• **Work instructions**: Rewrite the 23andMe acquisition article between "Shares of 23andMe, which" and "health care overall.", inclusive, with "cilantro preference" changed to "coffee preference".

Consumer DNA testing giant 23andMe Holding Co. agreed to purchase telehealth upstart and drug-delivery service Lemonaid Health Inc. in a bid to make its personalized genetics approach part of patients’ primary care.
23andMe will pay $400 million for Lemonaid, with 25% of the purchase price in cash and the rest in stock, according to a statement Friday. The acquisition is expected to close by the end of the year.
Shares of 23andMe, which have fallen 28% since debuting on June 17, were down 7.3% at 10:22 a.m. in New York.
“For me, it’s always been that the central point of what we’re trying to do is to maximize the benefit of the human genome,” said Chief Executive Officer Anne Wojcicki in an interview. “Genetics still has not been adopted into primary care.”
Wojcicki founded 23andMe in 2006 with the aim of not only selling customers tests that could yield entertaining information about ancestry and cilantro preference, but using genetics to change how patients receive health care overall.
In 2015, the company launched a therapeutics unit to use its trove of genetic data to develop drugs. Part of the reason the company went public, Wojcicki has said, was to help fund those efforts. More recently, she has hinted that she would like to bring genetic insights into the doctors office, perhaps by making the company a health care provider itself.
With Lemonaid, she said, the first obvious point of integration will be to make use of 23andMe’s pharmacogenetics reports—which help determine which drugs are likely to work best for an individual—when prescribing drugs through Lemonaid doctors.

• **Dataset records**:
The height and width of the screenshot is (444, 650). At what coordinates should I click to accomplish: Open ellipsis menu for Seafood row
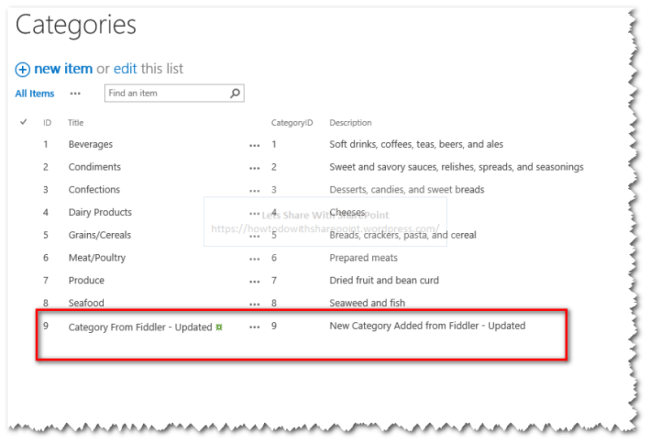click(x=255, y=304)
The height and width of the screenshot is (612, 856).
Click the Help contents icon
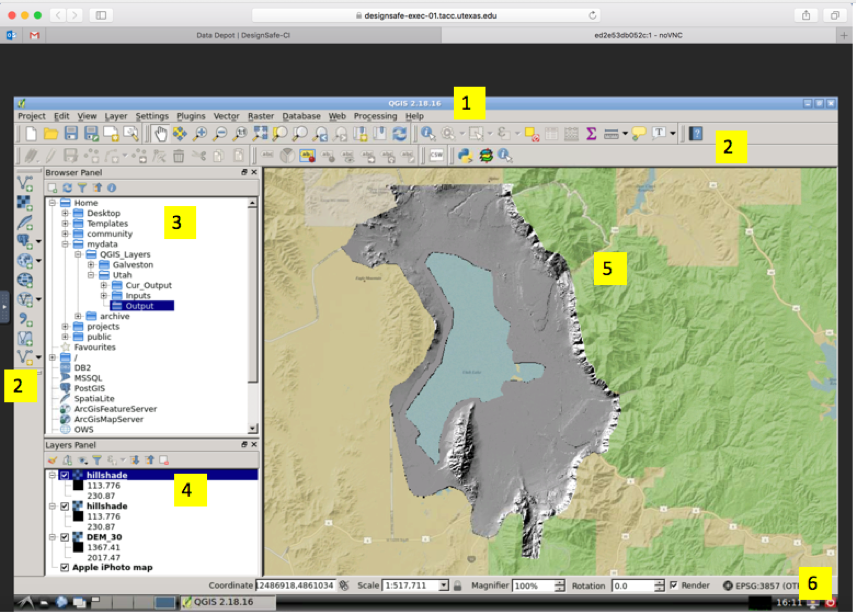click(x=696, y=133)
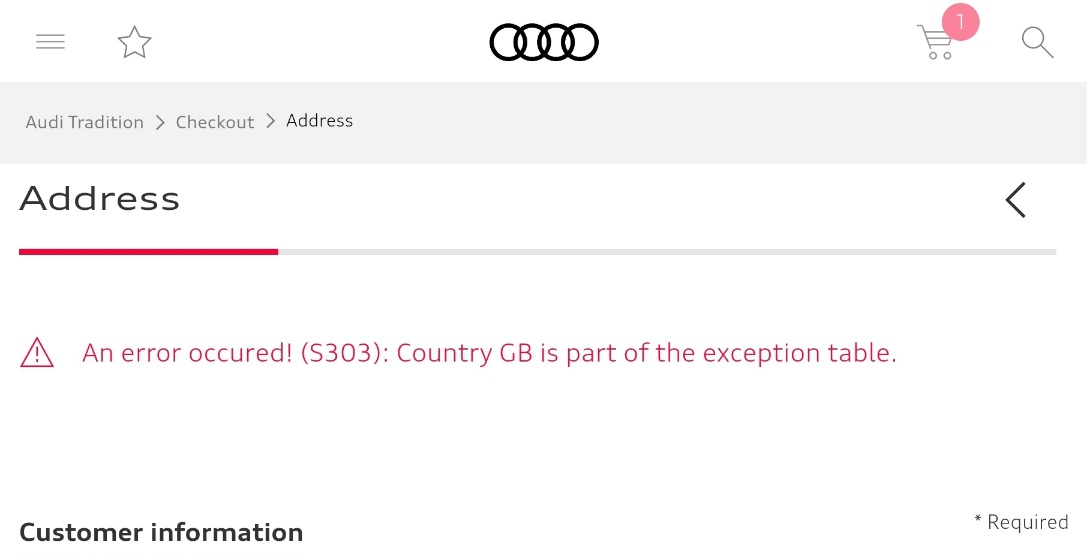Go to the Checkout breadcrumb link

pyautogui.click(x=215, y=122)
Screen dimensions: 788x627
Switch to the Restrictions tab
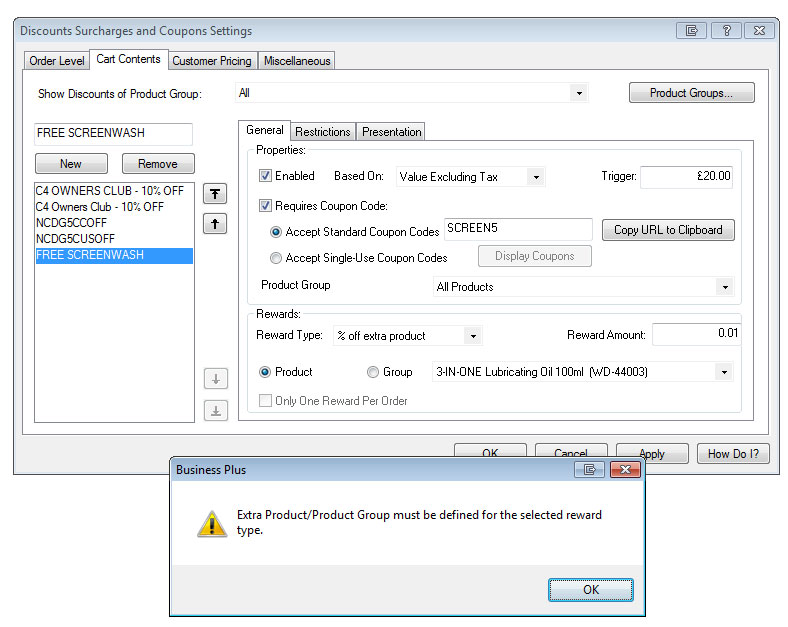point(322,132)
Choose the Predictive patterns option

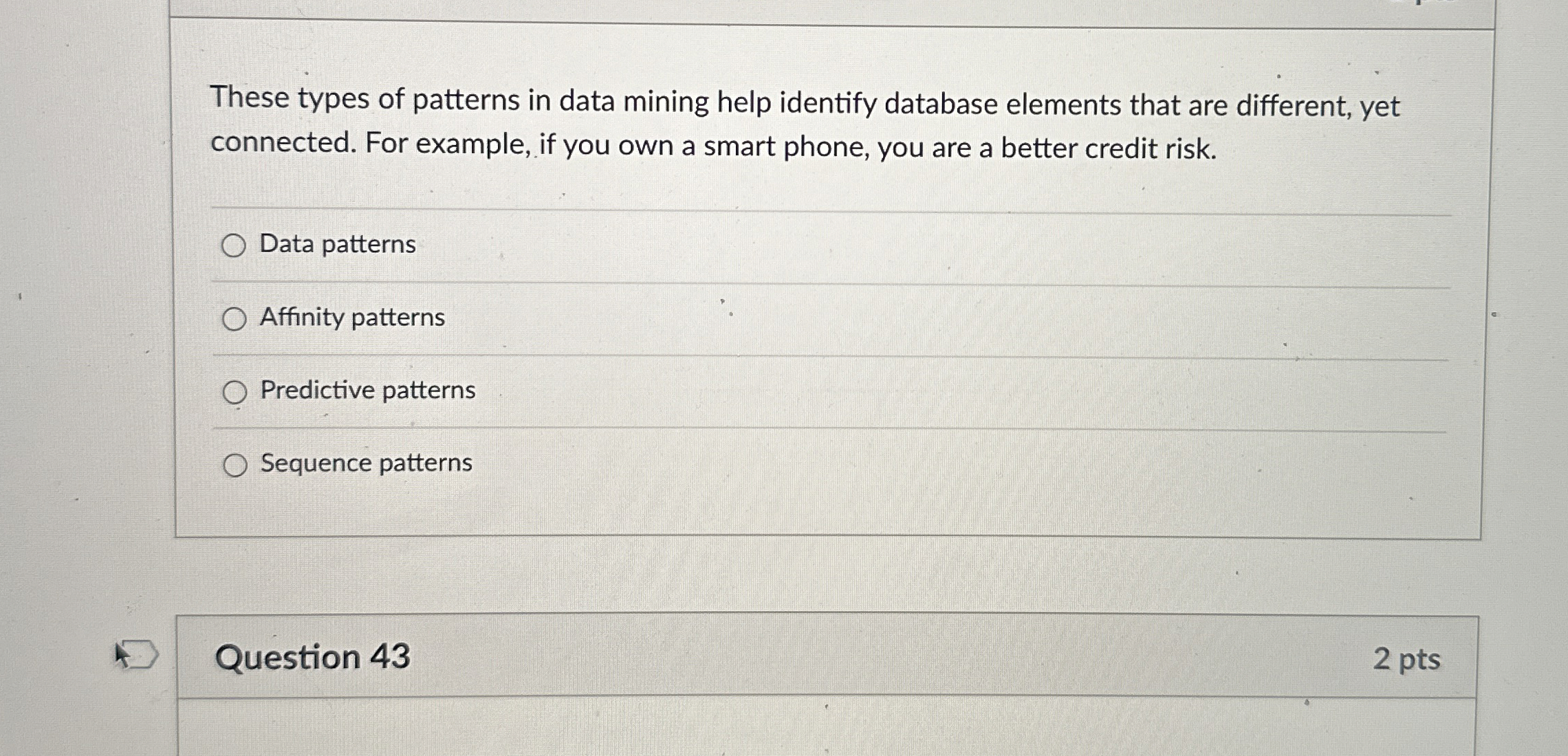(x=234, y=392)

• **Solved exercise**:
Shares of 23andMe, which have fallen 28% since debuting on June 17, were down 7.3% at 10:22 a.m. in New York.
“For me, it’s always been that the central point of what we’re trying to do is to maximize the benefit of the human genome,” said Chief Executive Officer Anne Wojcicki in an interview. “Genetics still has not been adopted into primary care.”
Wojcicki founded 23andMe in 2006 with the aim of not only selling customers tests that could yield entertaining information about ancestry and coffee preference, but using genetics to change how patients receive health care overall.